Artist: KelisTitle: Kelis Was HereRating: 3 1/2 StarsReviewed by: Alex Thornton
While Kelis's two previous American releases (1999's Kaleidoscope and 2003's Tasty) each produced a hit single, her spot has not been as solid as one might expect from an artist aligned with names like Nas and The Neptunes. Her versatility has been both her greatest strength and weakness, leading to a unique and varied catalogue, but one that has failed to give her sustained success. Having finally stepped away from the direction of The Neptunes, even long-time fans wondered if Kelis Was Here could stack up to her previous artistry yet increase her commercial appeal.
This time around, Kelis does in fact include enough radio-friendly material to keep casual listeners happy, especially the frantic "Aww Sh*t!," the breezy "Trilogy," and dance-floor ready "Weekends." Even on less mainstream tracks (like funky neo-soul standout "Till the Wheels Fall Off") Kelis stays close enough to the beaten path to keep listeners with her, but keeps the playful lyrics and emotive vocals that have been her appeal all along. "Like U" is Kelis at her best; at once strange and familiar with a subtle humor that most R&B divas can't pull off.

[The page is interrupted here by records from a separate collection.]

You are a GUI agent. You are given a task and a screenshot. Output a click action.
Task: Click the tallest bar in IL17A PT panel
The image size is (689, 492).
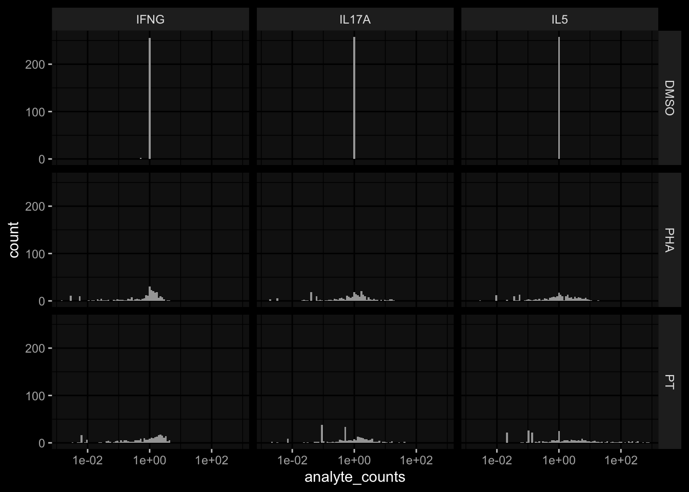(322, 434)
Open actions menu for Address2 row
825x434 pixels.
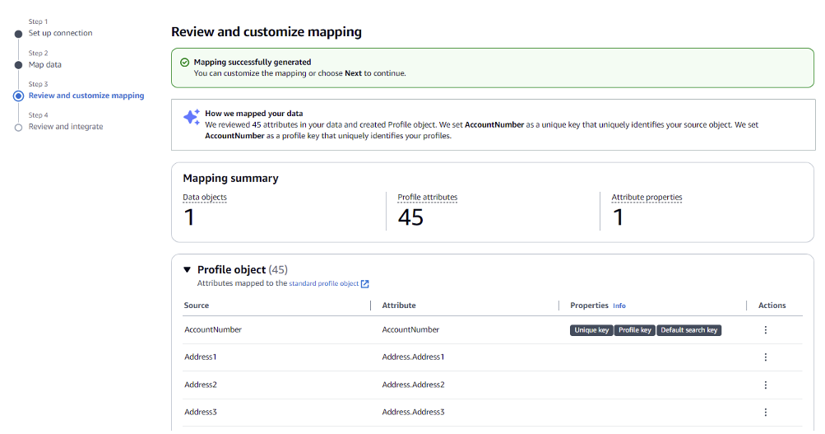click(765, 385)
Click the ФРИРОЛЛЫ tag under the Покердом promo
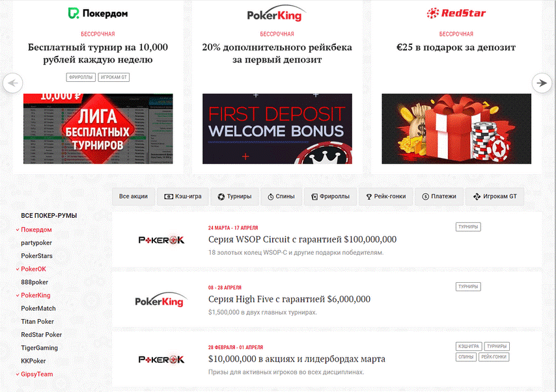The width and height of the screenshot is (556, 392). click(x=81, y=77)
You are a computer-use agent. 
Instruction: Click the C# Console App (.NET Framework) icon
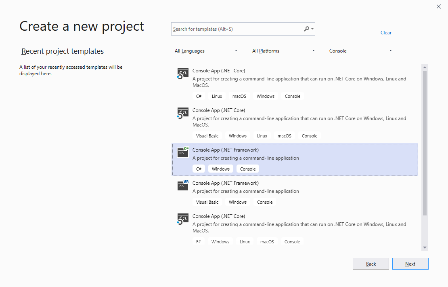click(x=182, y=152)
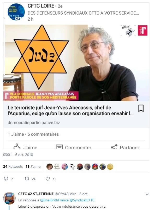
Task: Click the CFTC LOIRE page name
Action: (x=41, y=6)
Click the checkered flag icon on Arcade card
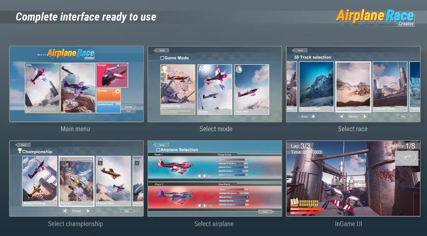 (202, 68)
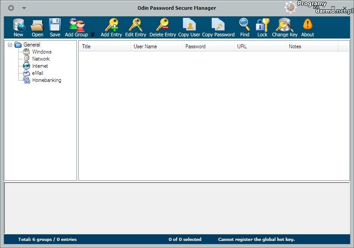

Still, even with a laundry list of hit-makers behind the boards, Kelis sometimes manages to fall victim to her own creativity. Her questionable attempt to rap through an entire song "Circus") detracts from the song's honest concept and Raphael Saadiq's delicate craftsmanship. She may have also gone too far with "Handful," which is more annoying than cute, and while Kelis's vocals have never been her main attraction, they're a lot less polished on this album than on her previous efforts. On some tracks, this comes off as raw and honest, but on the second single, "Blindfold Me," the effect is just unpleasant.
While more commercially viable than her other three albums, this may not be what she needs to bring in many new fans. Those who've enjoyed her for the past seven years still will, but those looking for a simple pop affair may be confused. Still, this release does display that Kelis can survive without her former partners and even flourish in the right light. Kelis Was Here generally measures up, and if she can focus her sound a bit more for future releases, Kelis will remain here for a long time to come.